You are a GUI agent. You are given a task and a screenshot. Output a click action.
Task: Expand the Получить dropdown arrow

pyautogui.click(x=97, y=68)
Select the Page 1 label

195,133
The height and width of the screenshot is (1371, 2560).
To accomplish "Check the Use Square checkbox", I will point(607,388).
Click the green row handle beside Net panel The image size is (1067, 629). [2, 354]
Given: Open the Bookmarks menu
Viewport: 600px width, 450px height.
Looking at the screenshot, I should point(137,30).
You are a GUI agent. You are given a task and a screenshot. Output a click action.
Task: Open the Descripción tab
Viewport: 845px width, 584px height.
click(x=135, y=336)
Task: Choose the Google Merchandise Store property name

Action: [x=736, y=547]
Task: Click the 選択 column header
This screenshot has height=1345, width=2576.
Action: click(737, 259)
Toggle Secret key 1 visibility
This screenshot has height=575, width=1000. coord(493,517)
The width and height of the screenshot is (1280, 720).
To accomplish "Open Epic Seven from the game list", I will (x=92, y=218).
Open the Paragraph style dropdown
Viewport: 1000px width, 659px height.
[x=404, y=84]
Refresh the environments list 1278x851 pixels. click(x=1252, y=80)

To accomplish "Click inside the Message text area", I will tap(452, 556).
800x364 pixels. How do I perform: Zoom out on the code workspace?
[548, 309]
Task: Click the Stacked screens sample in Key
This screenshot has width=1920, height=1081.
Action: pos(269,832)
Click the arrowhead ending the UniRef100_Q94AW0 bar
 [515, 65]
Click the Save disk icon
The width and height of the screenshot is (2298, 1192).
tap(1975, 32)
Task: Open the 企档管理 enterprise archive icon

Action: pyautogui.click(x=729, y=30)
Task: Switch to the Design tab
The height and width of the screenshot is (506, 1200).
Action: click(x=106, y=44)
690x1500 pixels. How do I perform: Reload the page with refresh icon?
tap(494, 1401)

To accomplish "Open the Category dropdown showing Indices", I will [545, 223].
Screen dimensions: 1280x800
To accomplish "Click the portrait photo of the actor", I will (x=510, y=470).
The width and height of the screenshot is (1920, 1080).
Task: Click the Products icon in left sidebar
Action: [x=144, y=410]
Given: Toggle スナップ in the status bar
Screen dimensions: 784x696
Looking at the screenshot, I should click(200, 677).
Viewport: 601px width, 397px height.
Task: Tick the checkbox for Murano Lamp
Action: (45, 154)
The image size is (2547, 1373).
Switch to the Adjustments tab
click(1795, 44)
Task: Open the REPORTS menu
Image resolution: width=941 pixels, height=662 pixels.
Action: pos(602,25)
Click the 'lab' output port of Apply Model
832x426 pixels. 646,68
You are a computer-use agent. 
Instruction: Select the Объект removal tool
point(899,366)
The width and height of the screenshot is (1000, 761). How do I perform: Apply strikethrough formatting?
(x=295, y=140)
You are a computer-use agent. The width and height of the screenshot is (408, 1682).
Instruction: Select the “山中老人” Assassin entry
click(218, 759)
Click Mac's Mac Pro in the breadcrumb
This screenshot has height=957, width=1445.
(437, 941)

EXERCISE DETAILS.
Copy out the entries word for word, from the start through the line containing "Action: [x=144, y=410]".

ANSWER.
You are a GUI agent. You are given a task and a screenshot. Output a click action.
Task: Expand the Получить dropdown arrow

pyautogui.click(x=97, y=68)
Select the Page 1 label

195,133
The height and width of the screenshot is (1371, 2560).
To accomplish "Check the Use Square checkbox", I will point(607,388).
Click the green row handle beside Net panel The image size is (1067, 629). [2, 354]
Given: Open the Bookmarks menu
Viewport: 600px width, 450px height.
Looking at the screenshot, I should point(137,30).
You are a GUI agent. You are given a task and a screenshot. Output a click action.
Task: Open the Descripción tab
Viewport: 845px width, 584px height.
click(x=135, y=336)
Task: Choose the Google Merchandise Store property name

Action: [x=736, y=547]
Task: Click the 選択 column header
This screenshot has height=1345, width=2576.
Action: click(737, 259)
Toggle Secret key 1 visibility
This screenshot has height=575, width=1000. coord(493,517)
The width and height of the screenshot is (1280, 720).
To accomplish "Open Epic Seven from the game list", I will (x=92, y=218).
Open the Paragraph style dropdown
Viewport: 1000px width, 659px height.
[x=404, y=84]
Refresh the environments list 1278x851 pixels. click(x=1252, y=80)

To accomplish "Click inside the Message text area", I will tap(452, 556).
800x364 pixels. How do I perform: Zoom out on the code workspace?
[548, 309]
Task: Click the Stacked screens sample in Key
This screenshot has width=1920, height=1081.
Action: pos(269,832)
Click the arrowhead ending the UniRef100_Q94AW0 bar
 [515, 65]
Click the Save disk icon
The width and height of the screenshot is (2298, 1192).
tap(1975, 32)
Task: Open the 企档管理 enterprise archive icon

Action: pyautogui.click(x=729, y=30)
Task: Switch to the Design tab
The height and width of the screenshot is (506, 1200).
Action: click(x=106, y=44)
690x1500 pixels. How do I perform: Reload the page with refresh icon?
tap(494, 1401)

To accomplish "Open the Category dropdown showing Indices", I will [545, 223].
Screen dimensions: 1280x800
To accomplish "Click the portrait photo of the actor", I will (x=510, y=470).
The width and height of the screenshot is (1920, 1080).
Task: Click the Products icon in left sidebar
Action: [x=144, y=410]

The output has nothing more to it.